(is your bracket looking as good as Mark Pancratz’ ?)
After a 48 hour stretch that’s seen Kansas, Syracuse, Gonzaga and B.C. all crash out of the field of 32, all I can say is, thank the lord (or Tom Osbounre) that gambling is illegal. Kind of.
Betting on college sports threatens the integrity of the games, in the view of Bill Saum, the NCAA’s director of agent, gambling and amateurism activities. At worst, it exposes college athletes to pressure from criminal elements conspiring to fix the outcome of games. At its most benign, it sends mixed signals about the propriety of gambling, whether on sports, slots, poker or pool.
Others see no foul in adults gambling on college sports and argue that banning it would simply drive the action underground, below the radar of the regulatory bodies that police Nevada’s gaming industry.
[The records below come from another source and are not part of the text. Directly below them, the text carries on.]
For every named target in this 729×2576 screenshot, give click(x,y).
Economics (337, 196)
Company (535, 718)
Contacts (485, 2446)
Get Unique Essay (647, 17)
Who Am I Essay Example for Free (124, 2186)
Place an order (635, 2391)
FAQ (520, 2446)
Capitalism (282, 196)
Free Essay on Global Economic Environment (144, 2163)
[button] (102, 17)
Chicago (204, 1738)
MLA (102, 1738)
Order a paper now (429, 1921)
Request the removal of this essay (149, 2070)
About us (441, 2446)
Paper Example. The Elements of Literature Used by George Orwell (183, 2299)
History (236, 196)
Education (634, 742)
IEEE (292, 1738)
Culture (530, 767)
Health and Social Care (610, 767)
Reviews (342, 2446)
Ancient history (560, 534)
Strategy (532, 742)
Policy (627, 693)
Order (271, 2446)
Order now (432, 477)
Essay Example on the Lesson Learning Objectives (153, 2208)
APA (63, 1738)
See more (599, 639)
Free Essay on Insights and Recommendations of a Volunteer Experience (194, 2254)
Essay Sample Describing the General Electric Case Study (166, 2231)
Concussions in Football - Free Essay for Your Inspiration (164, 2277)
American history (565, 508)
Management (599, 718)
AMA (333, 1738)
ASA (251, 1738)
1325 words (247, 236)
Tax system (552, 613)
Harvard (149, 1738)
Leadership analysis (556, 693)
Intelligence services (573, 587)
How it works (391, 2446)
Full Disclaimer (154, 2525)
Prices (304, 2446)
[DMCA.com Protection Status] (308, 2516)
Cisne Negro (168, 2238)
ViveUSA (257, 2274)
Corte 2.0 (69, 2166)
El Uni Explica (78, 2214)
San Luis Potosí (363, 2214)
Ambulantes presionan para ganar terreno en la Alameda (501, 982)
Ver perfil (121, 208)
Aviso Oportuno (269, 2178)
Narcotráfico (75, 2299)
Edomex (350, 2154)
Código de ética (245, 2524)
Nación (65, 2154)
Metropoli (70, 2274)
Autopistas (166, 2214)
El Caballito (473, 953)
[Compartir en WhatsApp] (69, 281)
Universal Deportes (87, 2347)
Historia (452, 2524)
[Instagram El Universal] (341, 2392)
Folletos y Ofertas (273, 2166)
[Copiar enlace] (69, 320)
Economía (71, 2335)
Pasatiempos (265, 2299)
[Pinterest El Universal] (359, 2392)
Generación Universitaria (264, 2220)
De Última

Frank Fahrenkopf Jr., the gaming industry’s chief lobbyist, likens legal sports wagering to “a canary in a mineshaft” — sounding the first alarm that something pernicious is in the air.
“Miners in the old days always brought a canary in a cage with them down the shaft, because with the first elements of gas, the canary would die,” Fahrenkopf says. “The first warning signal of the last major-college points-shaving case, at Arizona State, was picked up by the legal sports books in Nevada, which noticed irregular wagering going on, reported it to the FBI and pulled the game” off the betting boards.
For now the college-gambling issue has lost traction in Congress. Sen. John McCain (R-Ariz.), a chief proponent of a ban, recently indicated he’ll set it aside — at least until the next point-shaving scandal.
Given the money swirling around college sports and the number of athletes who feel they should get a piece of the pie, that’s just a matter of time in the view of Robert Walker, who sets the lines for MGM’s five race and sports books, including the Mirage. But he thinks it would be foolish to shoot the messenger.
“The only thing that Las Vegas cares about, contrary to public belief, is the integrity of that game,” Walker says. “We want to make sure that no matter what side you bet, you have faith in that game.”
For the record, I too, see no foul in adults gambling on college sports. It’s the losing I can’t stand.